Quelles lignes ci-dessous contiennent la chaîne « screenshot » ? Sélectionnez-les et recopiez-les intégralement.

----

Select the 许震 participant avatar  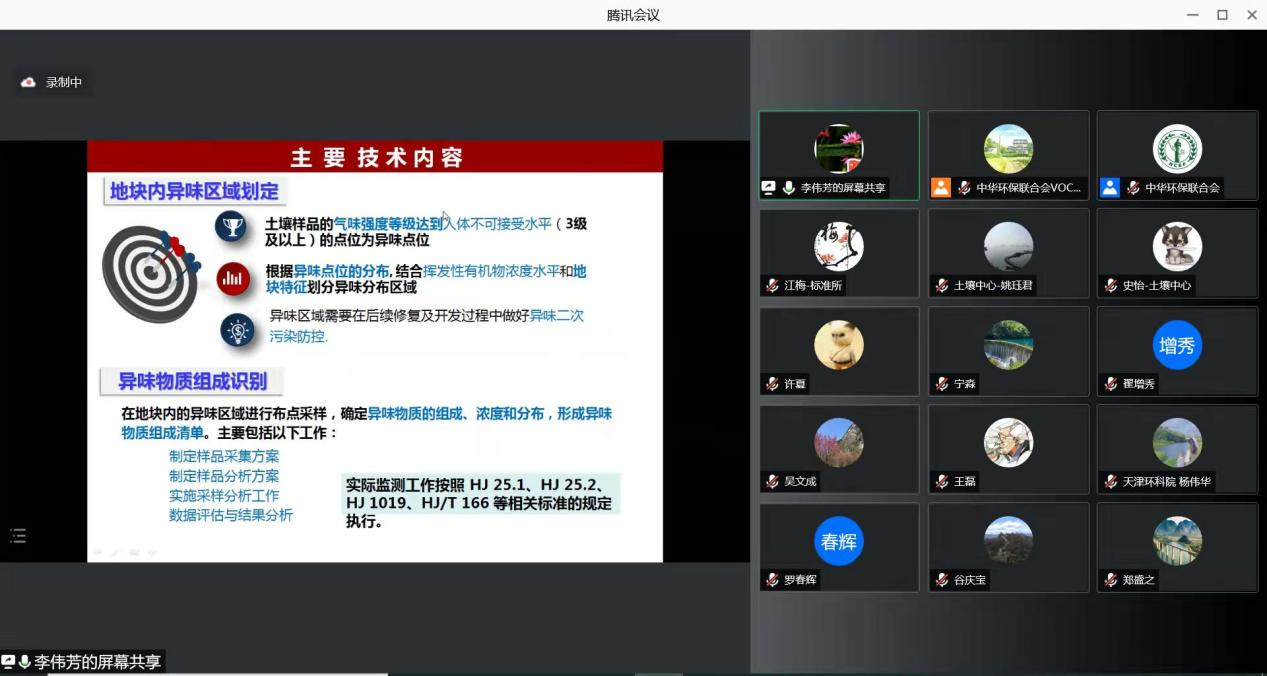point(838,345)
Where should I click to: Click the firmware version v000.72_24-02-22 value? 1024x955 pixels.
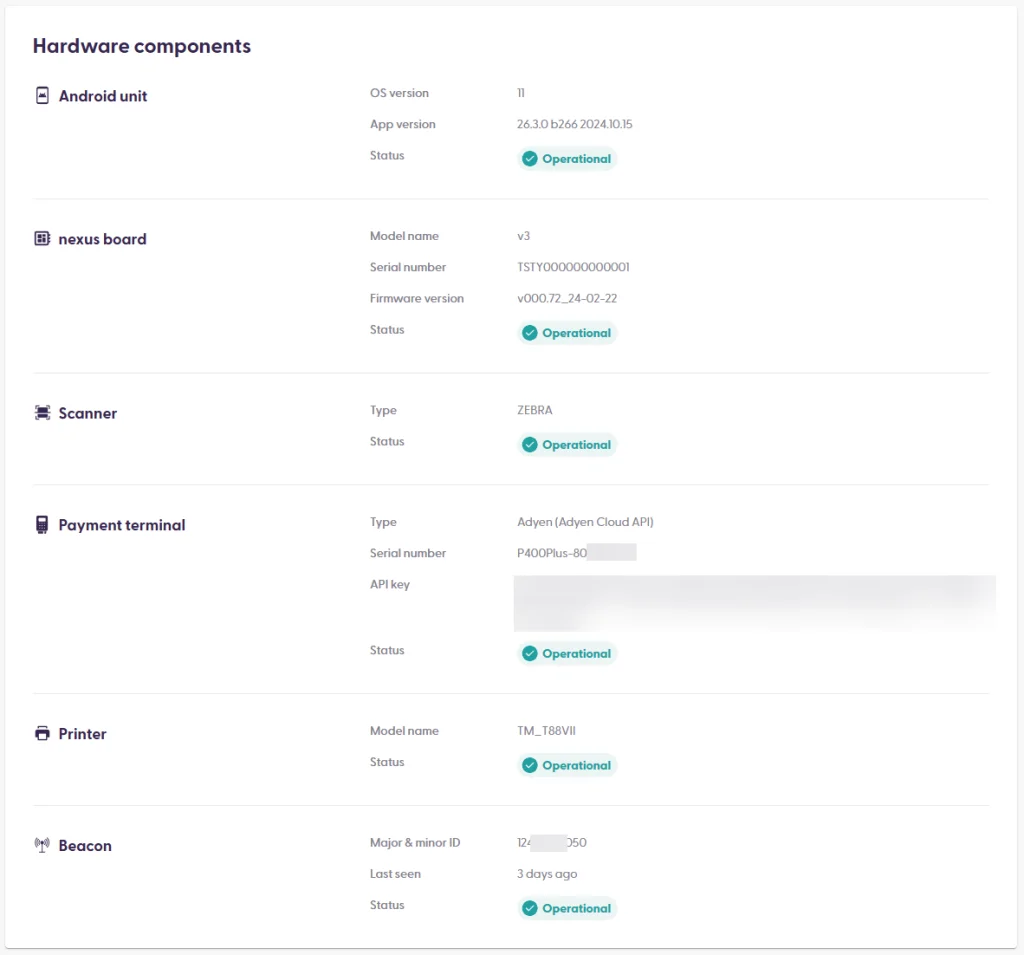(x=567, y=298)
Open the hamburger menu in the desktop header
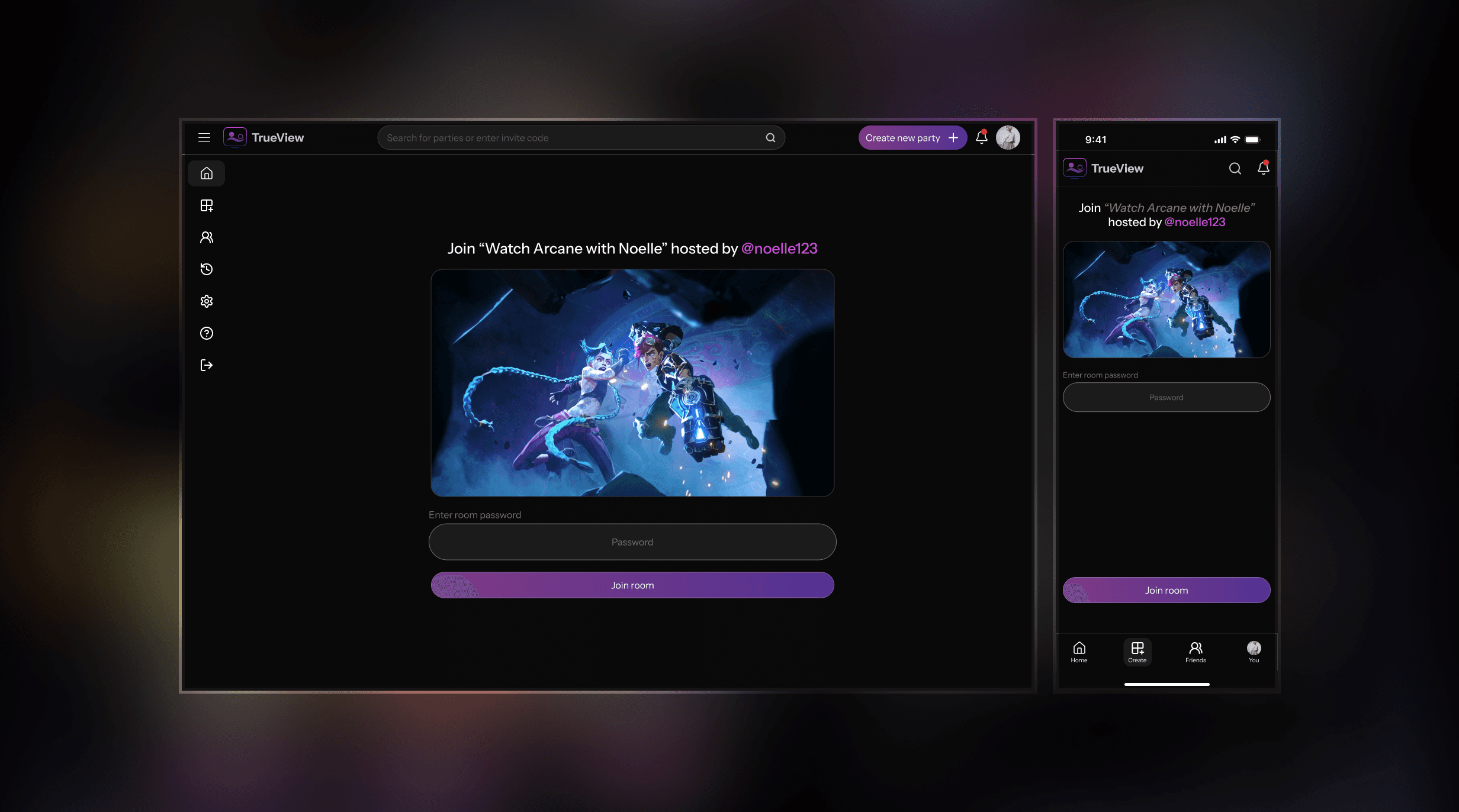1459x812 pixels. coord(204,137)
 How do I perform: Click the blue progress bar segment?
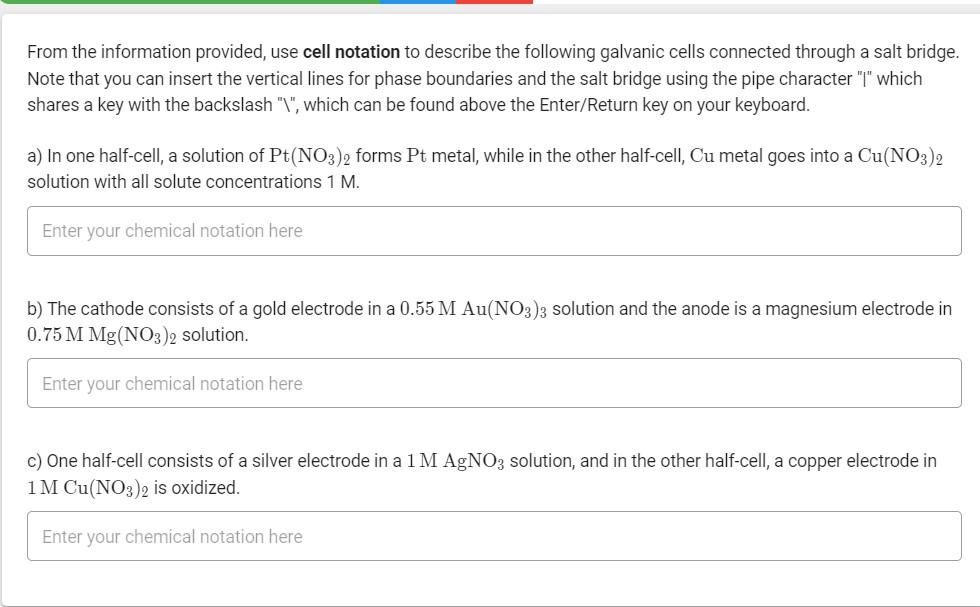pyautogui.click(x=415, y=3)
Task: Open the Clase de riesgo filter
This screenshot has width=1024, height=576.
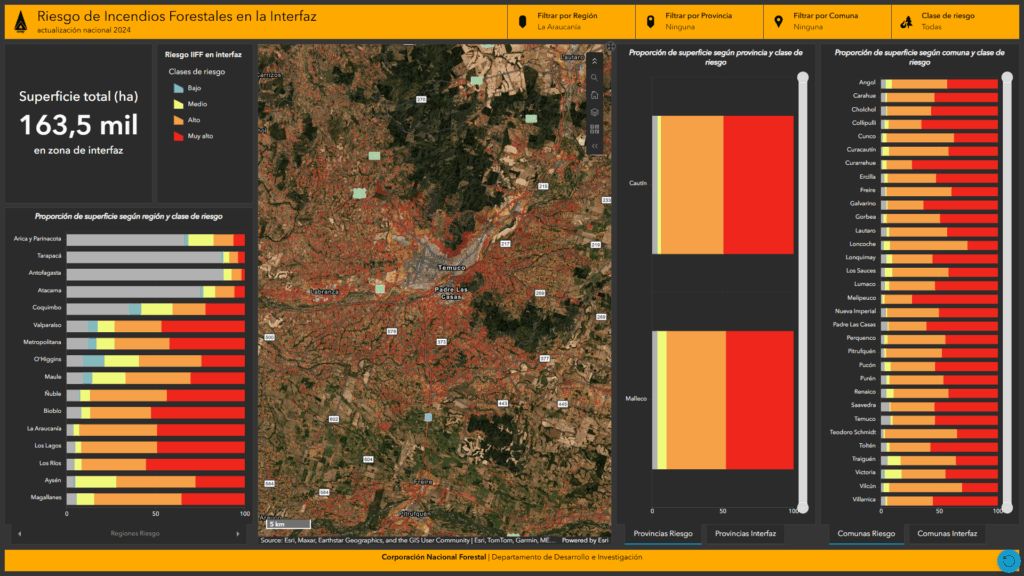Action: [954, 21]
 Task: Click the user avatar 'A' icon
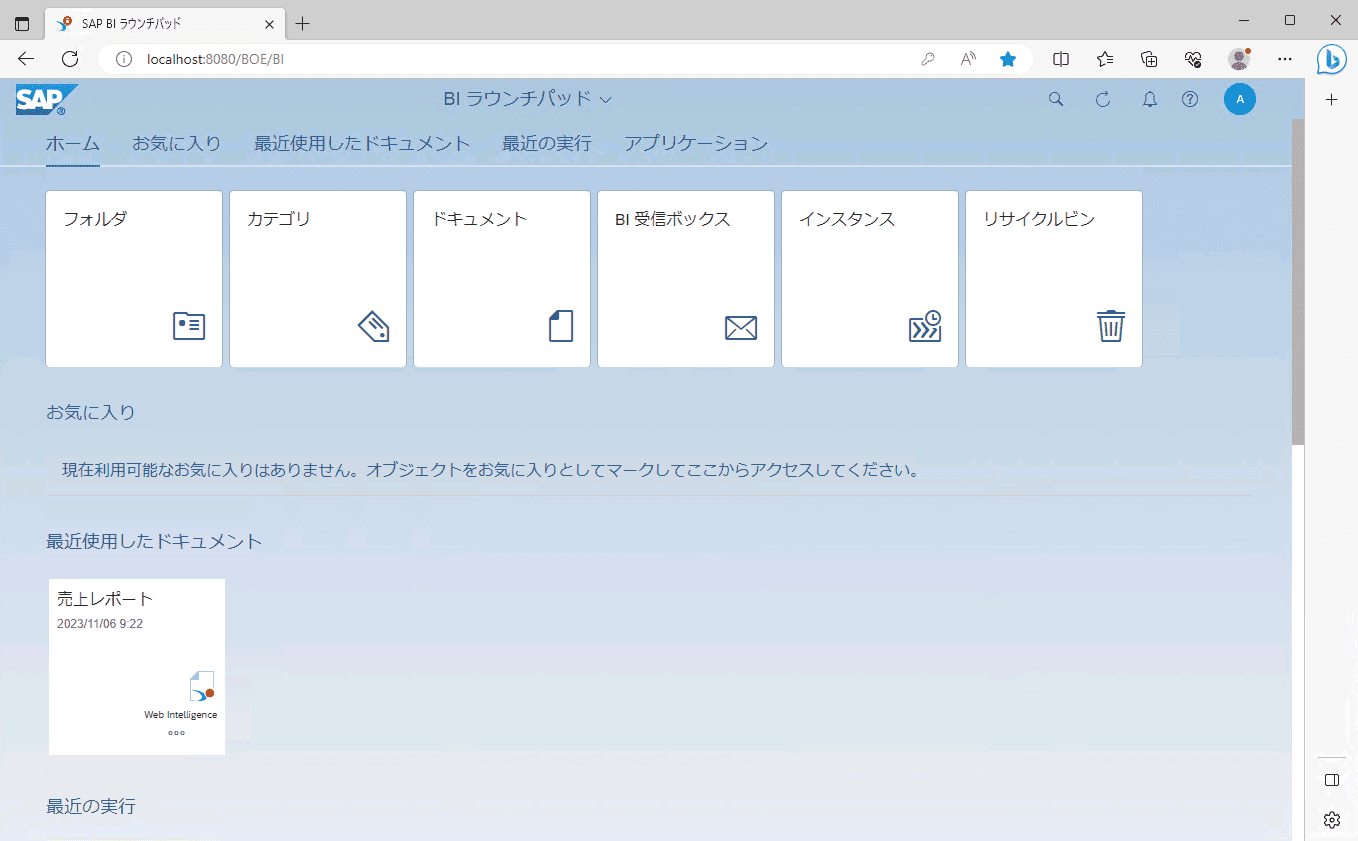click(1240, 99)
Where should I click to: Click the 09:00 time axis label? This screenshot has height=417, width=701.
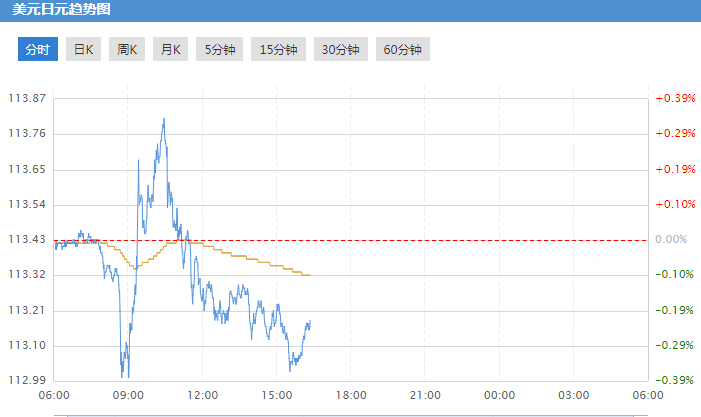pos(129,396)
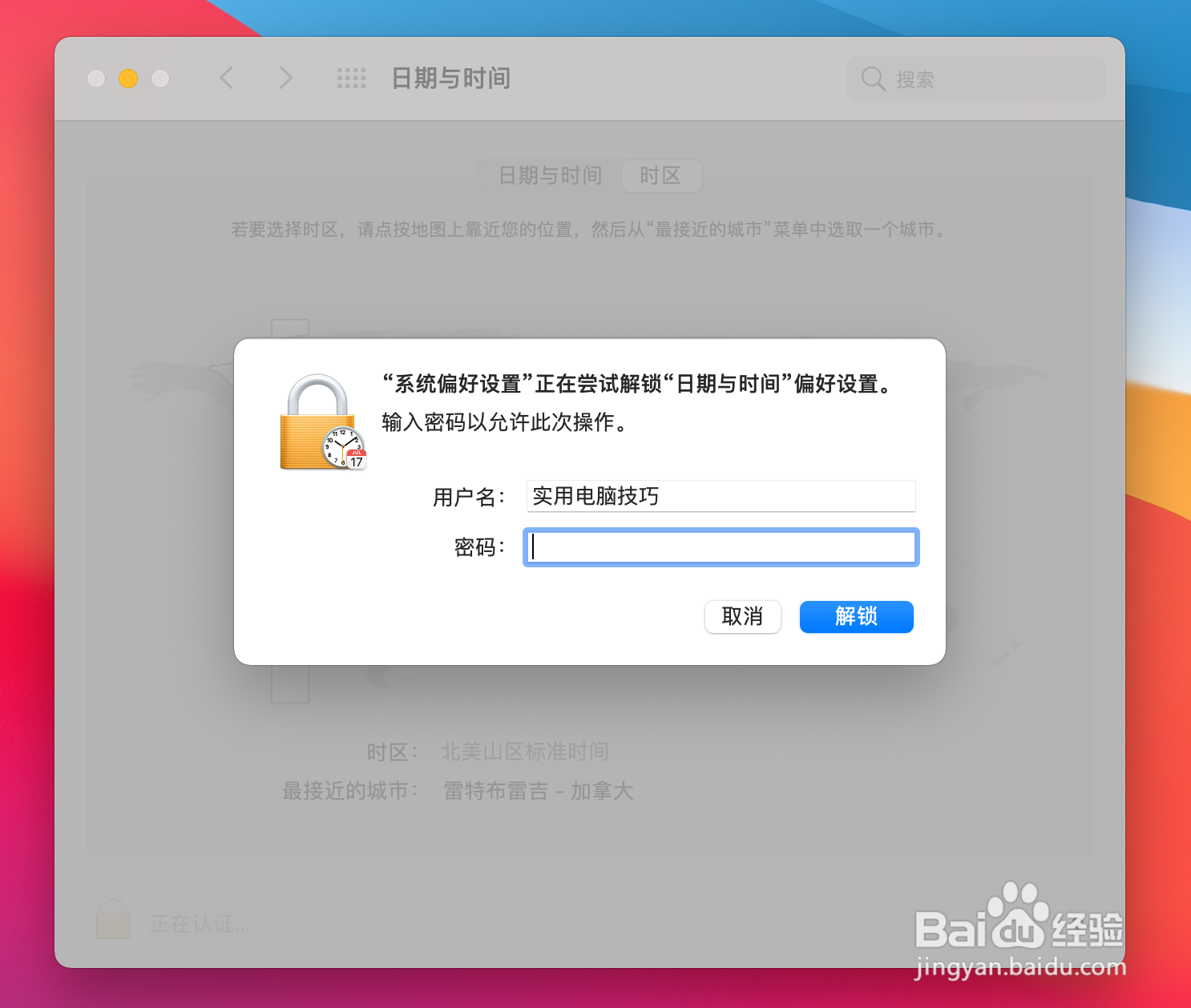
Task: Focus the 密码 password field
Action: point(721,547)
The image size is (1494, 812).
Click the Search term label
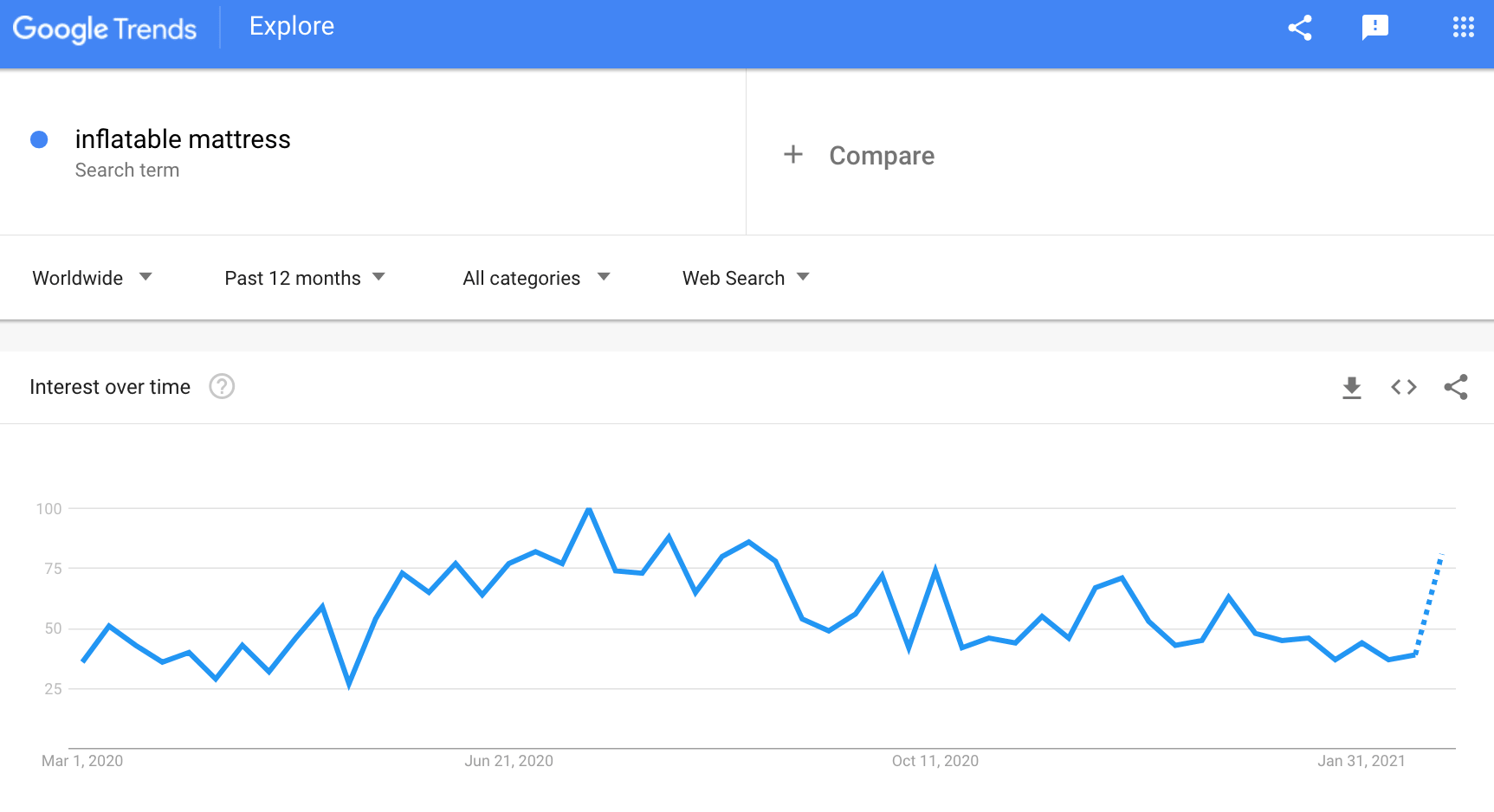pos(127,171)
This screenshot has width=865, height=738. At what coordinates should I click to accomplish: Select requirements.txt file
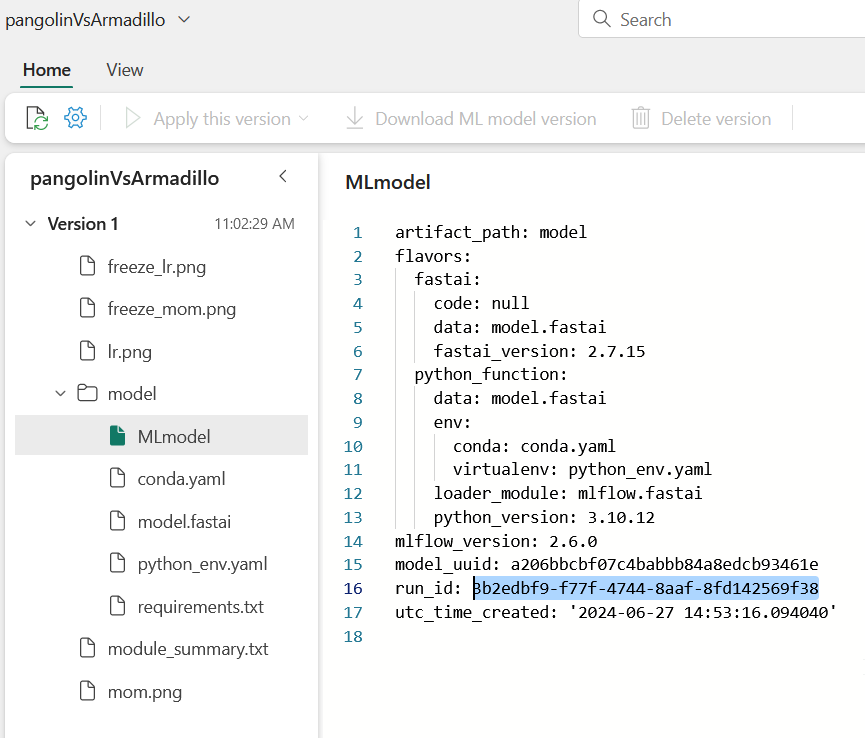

----

### Réponse attendue
This screenshot has width=1024, height=576.
Where should I click to: Click the 09:00 time axis label? This screenshot has height=417, width=701.
This screenshot has width=865, height=738. At what coordinates should I click to accomplish: Select requirements.txt file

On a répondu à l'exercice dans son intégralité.